▼▼▼

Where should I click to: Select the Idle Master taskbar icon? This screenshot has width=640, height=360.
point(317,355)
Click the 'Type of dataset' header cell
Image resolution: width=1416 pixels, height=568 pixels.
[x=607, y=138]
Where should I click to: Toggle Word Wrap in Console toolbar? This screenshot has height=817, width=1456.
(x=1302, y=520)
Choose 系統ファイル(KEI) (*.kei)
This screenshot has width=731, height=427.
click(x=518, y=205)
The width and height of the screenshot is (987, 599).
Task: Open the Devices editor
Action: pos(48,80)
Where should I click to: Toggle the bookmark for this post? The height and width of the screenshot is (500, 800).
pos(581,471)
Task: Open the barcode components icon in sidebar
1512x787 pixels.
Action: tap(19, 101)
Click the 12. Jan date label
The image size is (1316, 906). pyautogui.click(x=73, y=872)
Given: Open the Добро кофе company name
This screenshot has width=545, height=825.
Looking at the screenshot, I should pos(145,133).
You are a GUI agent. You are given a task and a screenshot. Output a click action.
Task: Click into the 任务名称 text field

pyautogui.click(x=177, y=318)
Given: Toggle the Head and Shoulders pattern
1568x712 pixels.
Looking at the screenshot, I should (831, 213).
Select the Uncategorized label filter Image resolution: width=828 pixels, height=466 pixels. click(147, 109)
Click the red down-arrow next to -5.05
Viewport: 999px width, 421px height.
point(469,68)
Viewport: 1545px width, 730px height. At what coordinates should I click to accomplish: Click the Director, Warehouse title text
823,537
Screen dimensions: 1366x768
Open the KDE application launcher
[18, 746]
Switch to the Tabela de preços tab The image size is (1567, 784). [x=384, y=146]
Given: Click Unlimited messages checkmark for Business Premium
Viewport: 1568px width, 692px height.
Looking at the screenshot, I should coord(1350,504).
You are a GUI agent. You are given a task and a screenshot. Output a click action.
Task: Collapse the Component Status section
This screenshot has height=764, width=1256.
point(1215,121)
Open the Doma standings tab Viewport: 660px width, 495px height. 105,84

▲▲▲

*PROBLEM STATEMENT:*
Each entry given above is to be duplicated exactly.

*WRITTEN ANSWER:*
Where should I click to: Select the Idle Master taskbar icon? This screenshot has width=640, height=360.
point(317,355)
Click the 'Type of dataset' header cell
Image resolution: width=1416 pixels, height=568 pixels.
[x=607, y=138]
Where should I click to: Toggle Word Wrap in Console toolbar? This screenshot has height=817, width=1456.
(x=1302, y=520)
Choose 系統ファイル(KEI) (*.kei)
This screenshot has width=731, height=427.
click(x=518, y=205)
The width and height of the screenshot is (987, 599).
Task: Open the Devices editor
Action: pos(48,80)
Where should I click to: Toggle the bookmark for this post? The height and width of the screenshot is (500, 800).
pos(581,471)
Task: Open the barcode components icon in sidebar
1512x787 pixels.
Action: tap(19, 101)
Click the 12. Jan date label
The image size is (1316, 906). pyautogui.click(x=73, y=872)
Given: Open the Добро кофе company name
This screenshot has width=545, height=825.
Looking at the screenshot, I should pos(145,133).
You are a GUI agent. You are given a task and a screenshot. Output a click action.
Task: Click into the 任务名称 text field

pyautogui.click(x=177, y=318)
Given: Toggle the Head and Shoulders pattern
1568x712 pixels.
Looking at the screenshot, I should (831, 213).
Select the Uncategorized label filter Image resolution: width=828 pixels, height=466 pixels. click(147, 109)
Click the red down-arrow next to -5.05
Viewport: 999px width, 421px height.
point(469,68)
Viewport: 1545px width, 730px height. At what coordinates should I click to accomplish: Click the Director, Warehouse title text
823,537
Screen dimensions: 1366x768
Open the KDE application launcher
[18, 746]
Switch to the Tabela de preços tab The image size is (1567, 784). [x=384, y=146]
Given: Click Unlimited messages checkmark for Business Premium
Viewport: 1568px width, 692px height.
Looking at the screenshot, I should coord(1350,504).
You are a GUI agent. You are given a task and a screenshot. Output a click action.
Task: Collapse the Component Status section
This screenshot has height=764, width=1256.
point(1215,121)
Open the Doma standings tab Viewport: 660px width, 495px height. 105,84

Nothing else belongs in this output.